Question

The hybrid state of B in $BF_{4}^{-}$ :
A. $s{{p}^{2}}$
B. sp
C. $s{{p}^{3}}$
D. Not specific

Answer 1

Hint: To calculate the number of hybrid orbitals or hybridization of the central atom there is a formula.
The formula to calculate hybridization on the central atom is as follows.
\[H=\dfrac{1}{2}[G+M-C+A]\]
Where H = Hybridization of the central atom
G = number of valence electrons
M = number of monovalent atoms
C = the charge on the cation
A = the charge on the anion

Complete step by step answer:
- In the question it is asked to find the hybridization of the Boron in $BF_{4}^{-}$ .
- The electronic configuration of the boron is $1{{s}^{2}}2{{s}^{2}}2{{p}^{1}}$ .
- We have to substitute all the values in the below formula to get the hybridization of the Boron in $BF_{4}^{-}$
\[H=\dfrac{1}{2}[G+M-C+A]\]
G = number of valence electrons in boron = 3 (from electronic configuration)
M = number of monovalent atoms = 4 (fluorine atoms)
C = the charge on the cation = 0
A = the charge on the anion = 1 (negative charge in $BF_{4}^{-}$ )
Then
\[\begin{align}
  & H=\dfrac{1}{2}[G+M-C+A] \\
 & H=\dfrac{1}{2}[3+4+1] \\
 & H=4 \\
\end{align}\]
- H = 4 means there are four hybrid orbitals involved in hybridization.
- Therefore the hybridization of the boron in $BF_{4}^{-}$ is $s{{p}^{3}}$ .

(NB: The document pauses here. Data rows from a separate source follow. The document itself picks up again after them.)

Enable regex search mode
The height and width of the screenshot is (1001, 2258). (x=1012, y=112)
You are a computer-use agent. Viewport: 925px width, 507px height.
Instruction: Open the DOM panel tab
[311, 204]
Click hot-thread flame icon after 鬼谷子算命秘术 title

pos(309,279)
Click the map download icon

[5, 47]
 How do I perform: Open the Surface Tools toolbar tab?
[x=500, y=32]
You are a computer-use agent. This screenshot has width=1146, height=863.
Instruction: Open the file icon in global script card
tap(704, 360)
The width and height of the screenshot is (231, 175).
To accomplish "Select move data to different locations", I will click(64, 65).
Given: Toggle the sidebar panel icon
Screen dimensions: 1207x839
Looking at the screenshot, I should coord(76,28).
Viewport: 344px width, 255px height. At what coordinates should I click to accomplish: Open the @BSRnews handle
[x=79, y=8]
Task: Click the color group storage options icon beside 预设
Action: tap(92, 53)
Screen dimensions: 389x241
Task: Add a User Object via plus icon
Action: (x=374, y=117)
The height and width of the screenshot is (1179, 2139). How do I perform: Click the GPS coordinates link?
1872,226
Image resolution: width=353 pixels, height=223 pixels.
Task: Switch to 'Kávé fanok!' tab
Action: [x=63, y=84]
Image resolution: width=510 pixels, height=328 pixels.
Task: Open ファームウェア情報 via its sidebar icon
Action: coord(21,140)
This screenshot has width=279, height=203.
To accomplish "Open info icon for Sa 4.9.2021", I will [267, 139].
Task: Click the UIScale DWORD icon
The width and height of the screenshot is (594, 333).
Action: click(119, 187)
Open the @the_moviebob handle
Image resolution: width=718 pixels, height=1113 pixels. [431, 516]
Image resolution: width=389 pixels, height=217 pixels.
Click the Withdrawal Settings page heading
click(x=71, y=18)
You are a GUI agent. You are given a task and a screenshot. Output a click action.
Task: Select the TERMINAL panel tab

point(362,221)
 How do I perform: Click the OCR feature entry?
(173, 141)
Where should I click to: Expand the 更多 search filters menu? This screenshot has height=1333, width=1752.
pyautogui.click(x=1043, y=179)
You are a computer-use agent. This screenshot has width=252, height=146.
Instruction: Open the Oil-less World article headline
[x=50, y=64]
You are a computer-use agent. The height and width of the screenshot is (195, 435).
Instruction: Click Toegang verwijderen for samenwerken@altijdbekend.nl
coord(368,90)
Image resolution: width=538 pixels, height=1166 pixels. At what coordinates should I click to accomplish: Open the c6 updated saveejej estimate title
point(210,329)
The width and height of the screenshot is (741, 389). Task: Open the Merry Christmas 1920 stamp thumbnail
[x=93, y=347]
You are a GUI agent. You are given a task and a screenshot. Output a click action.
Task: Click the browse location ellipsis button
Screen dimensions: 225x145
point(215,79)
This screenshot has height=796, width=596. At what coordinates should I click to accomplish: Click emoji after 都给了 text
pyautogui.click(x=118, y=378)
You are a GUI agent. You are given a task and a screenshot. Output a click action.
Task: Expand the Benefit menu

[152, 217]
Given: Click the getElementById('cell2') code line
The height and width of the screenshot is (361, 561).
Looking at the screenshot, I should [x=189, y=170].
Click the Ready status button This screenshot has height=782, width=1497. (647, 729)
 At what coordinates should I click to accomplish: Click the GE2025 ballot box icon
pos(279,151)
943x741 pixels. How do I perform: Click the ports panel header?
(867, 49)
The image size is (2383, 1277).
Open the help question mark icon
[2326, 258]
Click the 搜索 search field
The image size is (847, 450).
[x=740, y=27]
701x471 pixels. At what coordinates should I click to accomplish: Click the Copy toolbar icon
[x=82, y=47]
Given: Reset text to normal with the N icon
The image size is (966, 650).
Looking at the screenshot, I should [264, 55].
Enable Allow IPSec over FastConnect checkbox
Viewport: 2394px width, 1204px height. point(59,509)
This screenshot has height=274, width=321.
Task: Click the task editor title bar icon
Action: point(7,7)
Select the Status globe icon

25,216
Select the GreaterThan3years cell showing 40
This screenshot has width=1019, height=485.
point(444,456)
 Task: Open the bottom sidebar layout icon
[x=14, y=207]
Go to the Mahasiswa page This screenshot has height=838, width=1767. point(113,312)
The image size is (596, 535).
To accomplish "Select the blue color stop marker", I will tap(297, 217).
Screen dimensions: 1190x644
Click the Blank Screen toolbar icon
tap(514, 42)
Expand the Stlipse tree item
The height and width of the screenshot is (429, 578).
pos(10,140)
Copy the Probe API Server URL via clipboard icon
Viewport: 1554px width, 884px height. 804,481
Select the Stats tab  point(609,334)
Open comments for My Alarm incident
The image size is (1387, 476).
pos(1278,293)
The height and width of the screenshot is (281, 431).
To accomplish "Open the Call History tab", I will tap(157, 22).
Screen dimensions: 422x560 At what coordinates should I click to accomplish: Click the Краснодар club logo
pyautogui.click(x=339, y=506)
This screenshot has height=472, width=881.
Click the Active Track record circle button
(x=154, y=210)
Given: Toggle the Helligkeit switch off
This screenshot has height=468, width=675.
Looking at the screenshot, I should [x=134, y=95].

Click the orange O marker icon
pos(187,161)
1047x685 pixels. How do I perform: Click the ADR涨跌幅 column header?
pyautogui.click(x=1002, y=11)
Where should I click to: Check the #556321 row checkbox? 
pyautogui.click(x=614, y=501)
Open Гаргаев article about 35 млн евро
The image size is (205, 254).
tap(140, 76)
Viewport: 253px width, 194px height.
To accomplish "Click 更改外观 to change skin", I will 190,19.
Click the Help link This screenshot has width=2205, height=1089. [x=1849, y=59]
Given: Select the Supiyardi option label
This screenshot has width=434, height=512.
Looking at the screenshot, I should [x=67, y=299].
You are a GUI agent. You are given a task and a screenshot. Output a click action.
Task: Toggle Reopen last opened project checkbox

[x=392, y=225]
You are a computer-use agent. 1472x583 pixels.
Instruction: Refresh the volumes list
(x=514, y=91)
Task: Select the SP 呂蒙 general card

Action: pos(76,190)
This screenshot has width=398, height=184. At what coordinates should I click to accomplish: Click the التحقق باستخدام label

- So, the correct option is C.

Note: The shape of the $BF_{4}^{-}$ is tetrahedral and in the molecule there are four bond pairs and zero lone pairs are present. By using VSEPR theory we can find the structure and hybridization of the molecules. In $BF_{4}^{-}$ there are no lone pair electrons present then repulsion between the electrons and bonds is also very less.